# Exercise 1: Precision of a Classifier

The precision of a classifier can be calculated using the formula:

$$	\text{Precision} = \frac{	\text{True Positives}}{	\text{True Positives} + 	\text{False Positives}}$$

## Calculation
We will assume the following layout for the confusion matrix: the cell in position $i,j$ in the matrix indicates the count of instances of class $i$ classificated as class $j$.

### Identify the true positives and false positives.
For each class, precision is calculated as:

$$\text{Precision}_i = \frac{\text{True Positives for Class } i}{\text{True Positives for Class } i + \text{False Positives for Class } i}$$

- **True Positives (TP)**: Values along the diagonal of the matrix.
- **False Positives (FP)**: Sum of the values in the respective column, excluding the diagonal value.

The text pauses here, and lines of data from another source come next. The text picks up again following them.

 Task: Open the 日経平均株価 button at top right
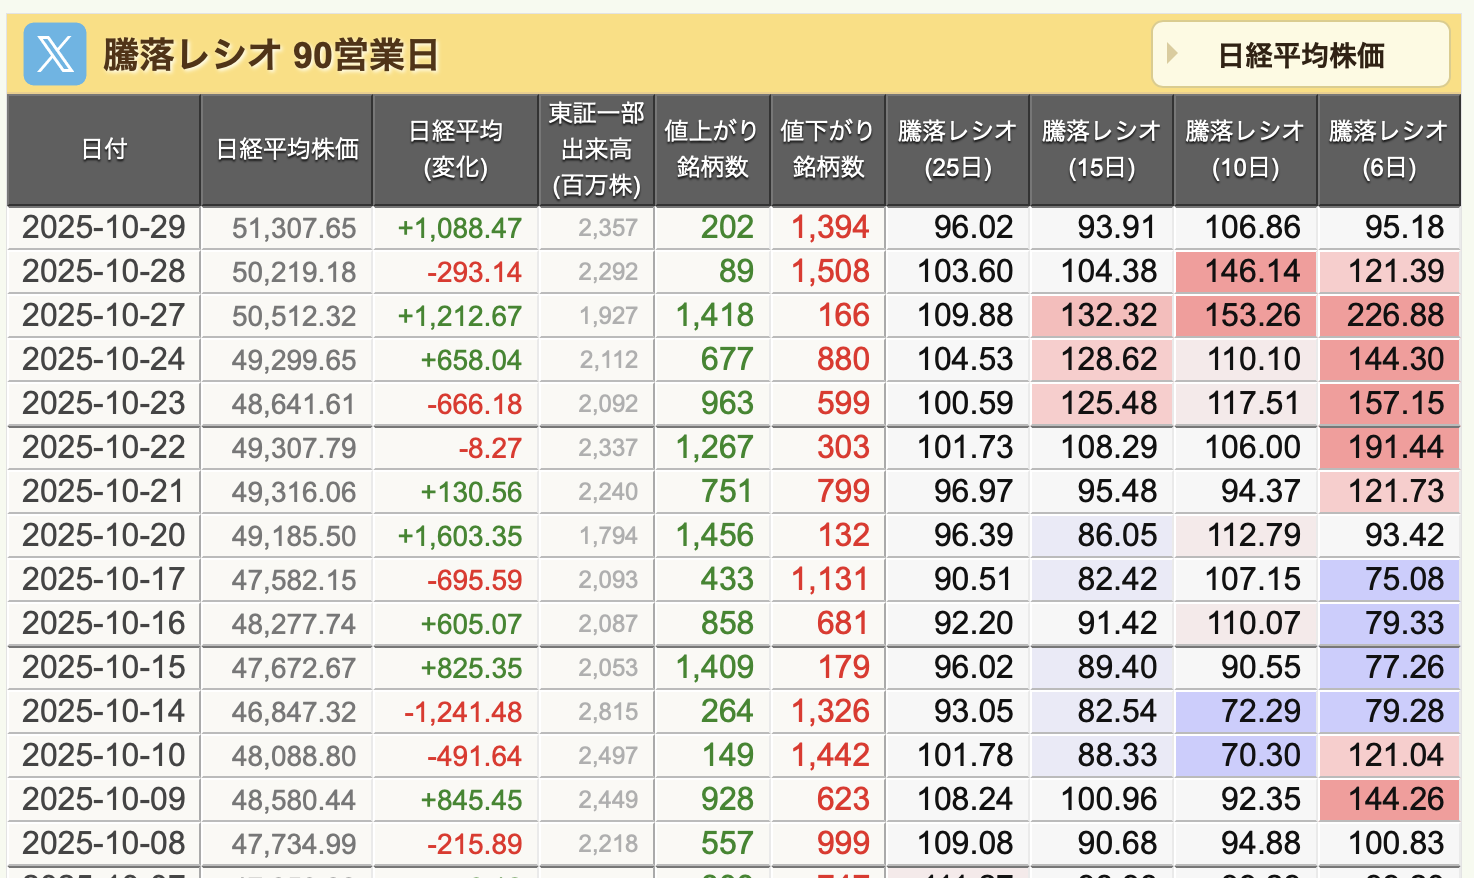[x=1300, y=55]
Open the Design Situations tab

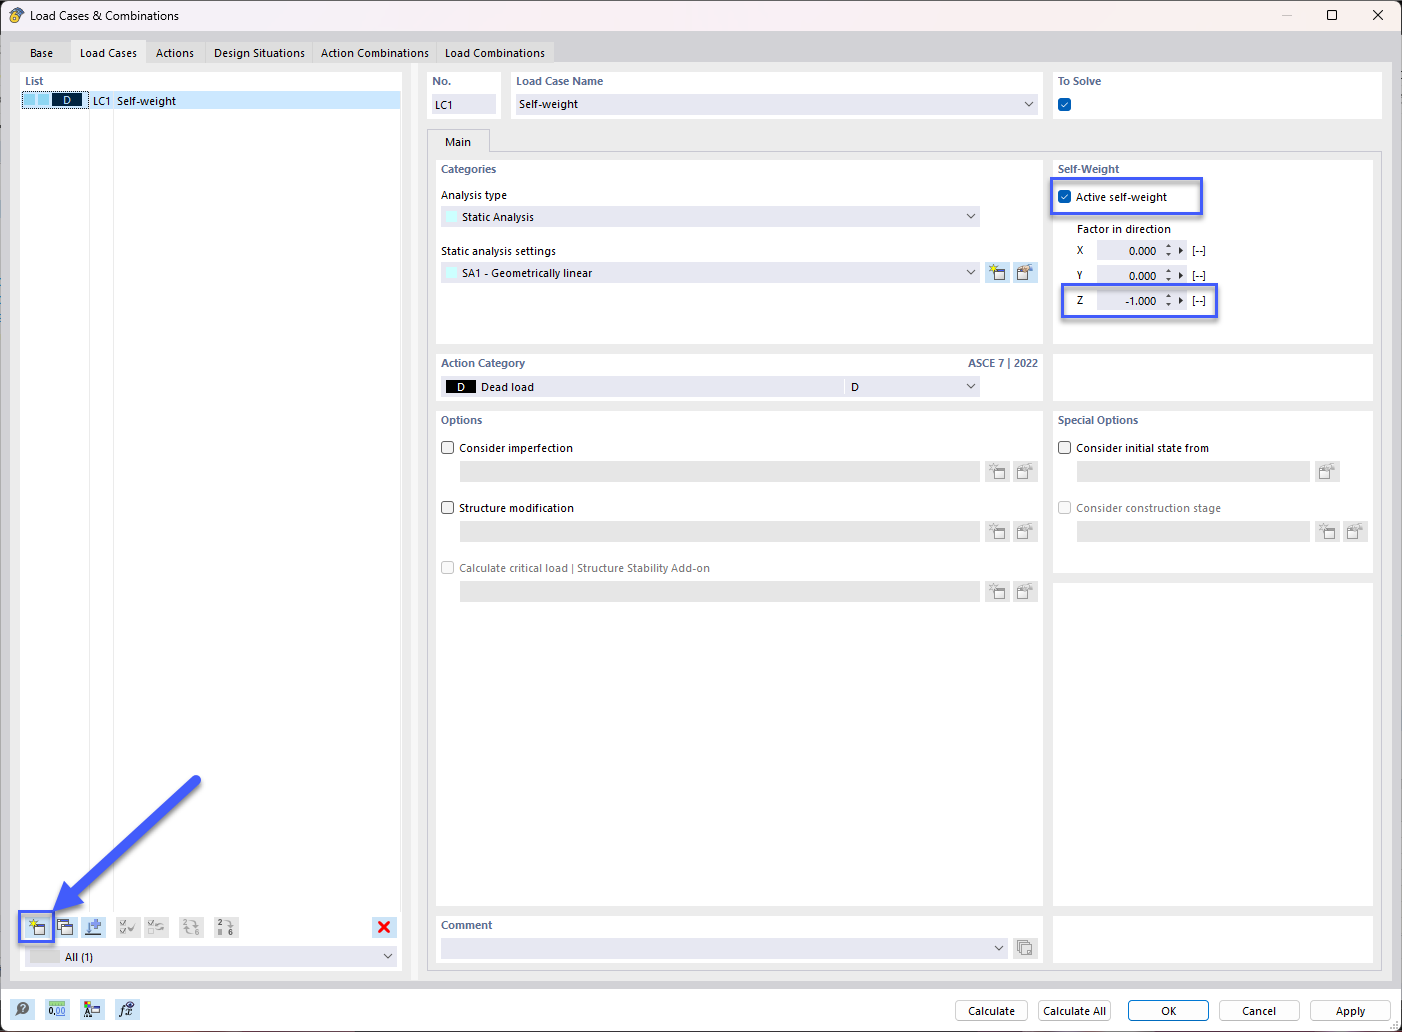(258, 52)
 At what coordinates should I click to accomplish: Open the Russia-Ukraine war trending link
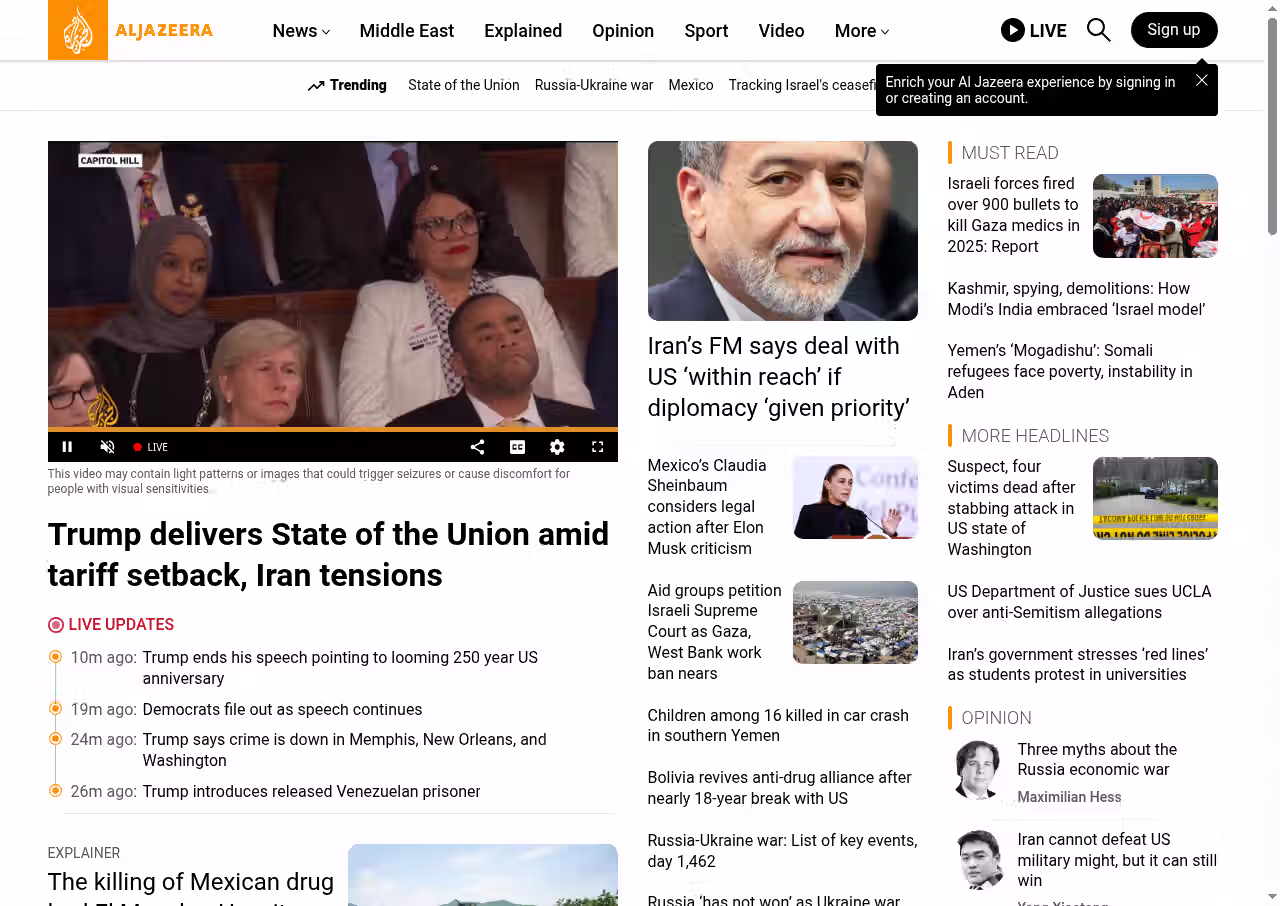point(593,85)
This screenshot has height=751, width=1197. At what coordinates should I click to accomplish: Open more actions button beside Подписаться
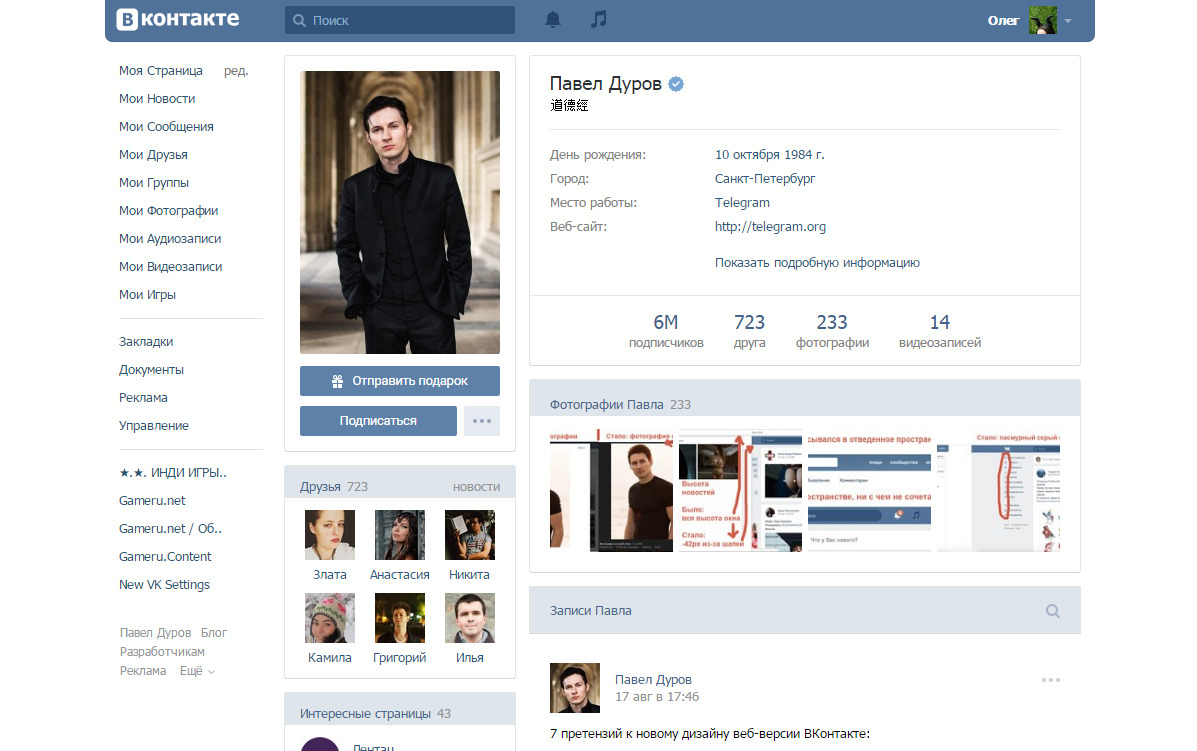tap(482, 421)
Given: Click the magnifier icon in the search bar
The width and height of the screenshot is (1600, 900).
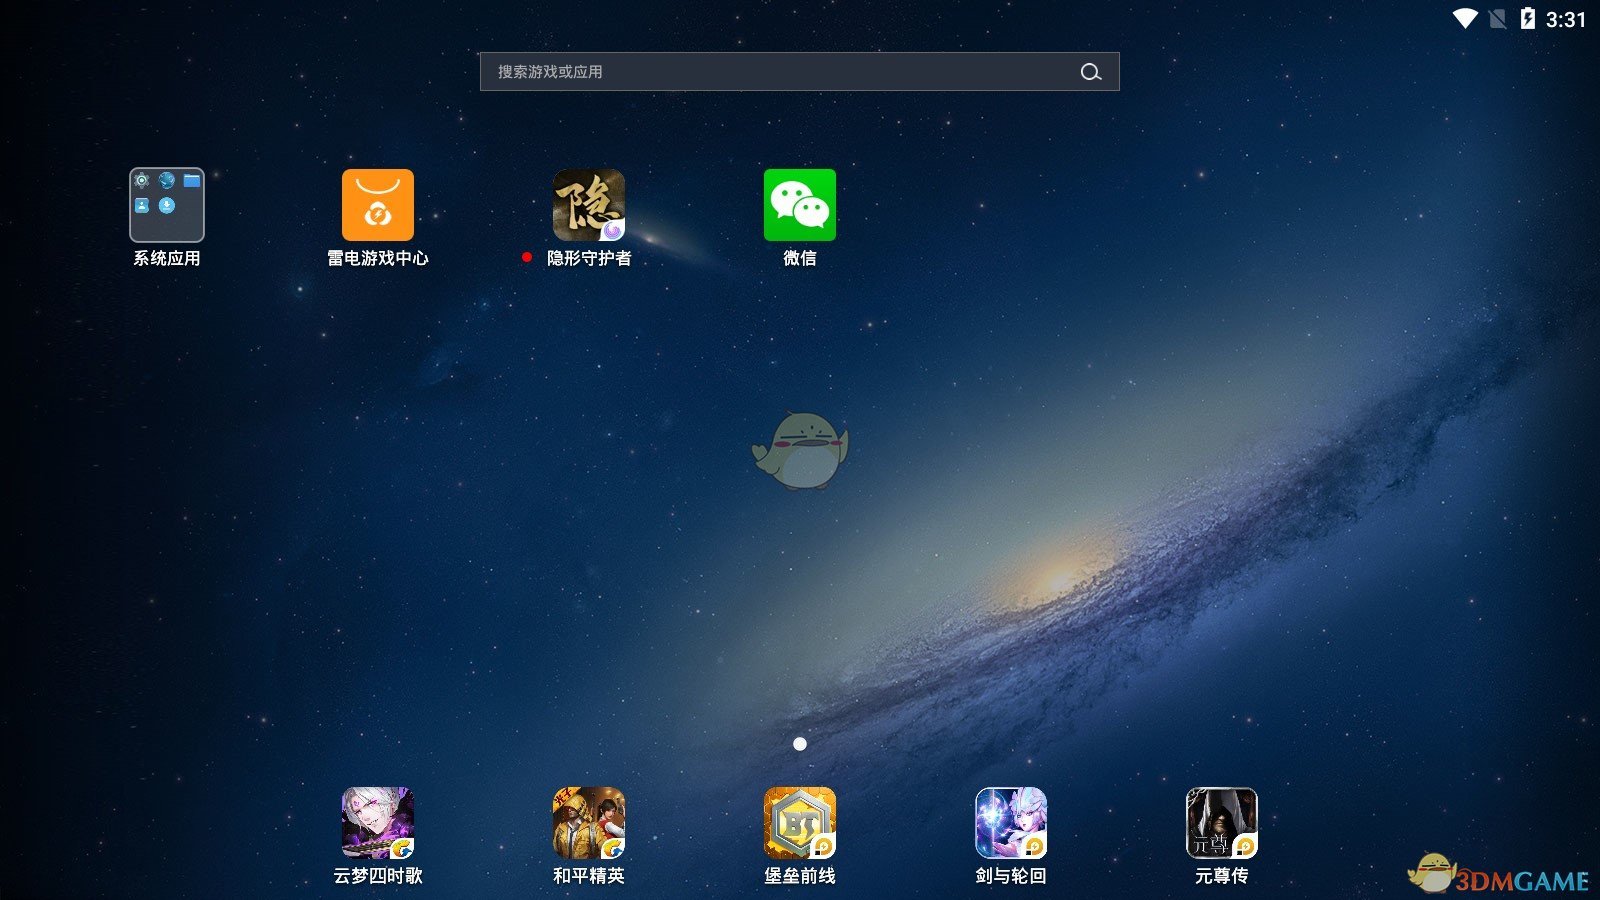Looking at the screenshot, I should [x=1090, y=72].
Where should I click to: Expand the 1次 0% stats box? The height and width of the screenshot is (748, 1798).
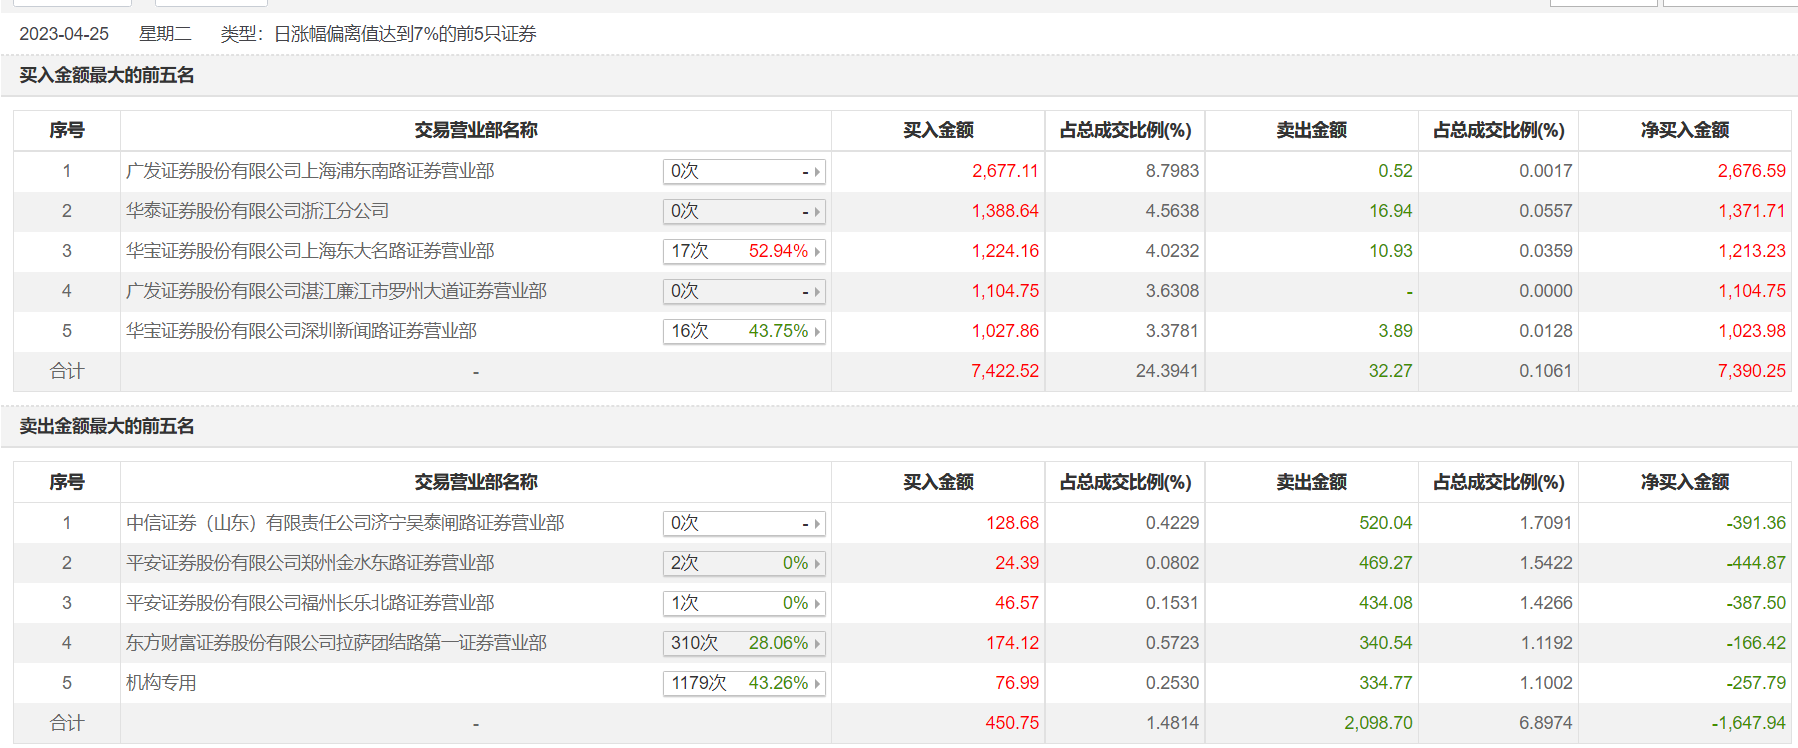click(x=744, y=603)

### Calculate precision for each class.
For each class, find:

1. **Class 1:**
   - TP = 97
   - FP = 28 + 71 + 14 + 42 = 155
   - $\text{Precision}_1 = \frac{97}{97 + 155} \approx 0.384$

2. **Class 2:**
   - TP = 13
   - FP = 14 + 9 + 8 + 15 = 46
   - $\text{Precision}_2 = \frac{13}{13 + 46} \approx 0.220$

3. **Class 3:**
   - TP = 92
   - FP = 45 + 31 + 22 + 42 = 140
   - $\text{Precision}_3 = \frac{92}{92 + 140} \approx 0.396$

4. **Class 4:**
   - TP = 184
   - FP = 63 + 85 + 47 + 58 = 253
   - $\text{Precision}_4 = \frac{184}{184 + 253} \approx 0.421$

5. **Class 5:**
   - TP = 187
   - FP = 83 + 93 + 115 + 34 = 325
   - $\text{Precision}_5 = \frac{187}{187 + 325} \approx 0.365$

### Calculate the overall precision.
If the precision values are averaged equally for all classes, that is using a macro averaging, then:

$\text{Macro-Averaging Precision} = \frac{0.384 + 0.220 + 0.396 + 0.421 + 0.365}{5} \approx 0.357$



# Exercise 2: BLEU score
In the following we are going to implement a bleu scoring function.

In [None]:
import evaluate


In [18]:
def tokenizer(text):
    return text.split()

def bleu_score(text:list[str] ,reference:list[str], n) -> list[float]:
    """ BLEU score calculation, the implementation only consider if the n-gram is present in the reference and not how many times it is present
    Args:
        text: list of tokenized strings, it is the prediction to evaluate
        reference: list of tokenized strings, it is the reference to compare the prediction with
        n: size of the biggest n-gram to use for evaluation
    Returns:
        list of size n of BLEU scores for each n-gram size, in order from 1 to n
    """
    if len(text) < n:
        raise ValueError("The text is too short to calculate the BLEU score with the given n-gram size")
    # Calculate the BLEU score for each n-gram size
    bleu_scores = []
    print("Text: ",text)
    print("Reference: ",reference)
    for i in range(1, n+1):
        # Calculate the precision for the current n-gram size
        precision = 0
        for j in range(len(text) - i + 1):
            ngram = text[j:j+i]
            if ngram in [reference[k:k+i] for k in range(len(reference) - i + 1)]:
                precision += 1
        precision /= len(text) - i + 1
        bleu_scores.append(precision)
    return bleu_scores


# example 1 of testing the BLEU score
print("Example 1, tokenized text and reference\n")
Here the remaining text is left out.